【前回の記事を読む】肉食を好んだクロマニヨン人に、草食に適応したネアンデルタール人の遺伝子が混じった結果…現代人の中に残された“矛盾”とは……

第一章 自己の真実性

第二節 自己の本質

第三項 人間の愚悪性

(一)愚者と賢者

高い学歴。

教養があり、博識。

理知的で、思考が科学的。

論理的で、適切な判断ができる。

そう自負する人たちは自分が愚者だとは言わない。そのような人に向かって、あなたは愚者であるなどと言えば、たいへんなことになるかもしれない。

ブッダはそれも愚者だと言い切る。

本当の賢者とは、自らをおろかであると思えた人のことを言う。

仏教では、この世は相対有限であり、賢者も愚者も浅はかであって、みな急がなくてもよいことを争いあっている。
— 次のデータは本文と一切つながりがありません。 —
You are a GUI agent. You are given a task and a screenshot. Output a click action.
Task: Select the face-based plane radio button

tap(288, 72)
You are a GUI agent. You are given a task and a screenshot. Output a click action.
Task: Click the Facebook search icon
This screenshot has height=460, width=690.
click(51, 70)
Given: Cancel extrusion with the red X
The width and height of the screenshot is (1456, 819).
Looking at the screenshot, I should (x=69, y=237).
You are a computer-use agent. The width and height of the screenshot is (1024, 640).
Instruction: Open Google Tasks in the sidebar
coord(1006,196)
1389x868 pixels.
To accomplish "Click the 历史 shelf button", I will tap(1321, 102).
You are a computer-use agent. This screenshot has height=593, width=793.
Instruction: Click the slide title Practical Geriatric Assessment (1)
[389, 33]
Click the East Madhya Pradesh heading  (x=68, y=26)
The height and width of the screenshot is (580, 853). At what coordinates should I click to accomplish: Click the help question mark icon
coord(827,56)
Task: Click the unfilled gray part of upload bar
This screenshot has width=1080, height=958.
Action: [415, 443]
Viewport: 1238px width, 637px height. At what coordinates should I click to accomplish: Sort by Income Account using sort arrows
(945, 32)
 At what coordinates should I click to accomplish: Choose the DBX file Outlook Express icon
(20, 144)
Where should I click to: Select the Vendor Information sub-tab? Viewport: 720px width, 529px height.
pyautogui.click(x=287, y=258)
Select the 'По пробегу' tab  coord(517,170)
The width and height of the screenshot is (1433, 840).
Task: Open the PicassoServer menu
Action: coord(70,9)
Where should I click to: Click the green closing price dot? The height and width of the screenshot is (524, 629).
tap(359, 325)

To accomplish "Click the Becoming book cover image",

激しい悪と苦の中であくせくと働き、それによってやっと生計を立てているに過ぎない無明穢土(むみょうえど)の世界であると説いている。

(二)おろかさの自覚

人間は自分のおろかさを自覚することはなかなかできない。

そして、おろかに生きることは甚だ難しい。

むしろ、おろかさを隠して生きているのではないだろうか。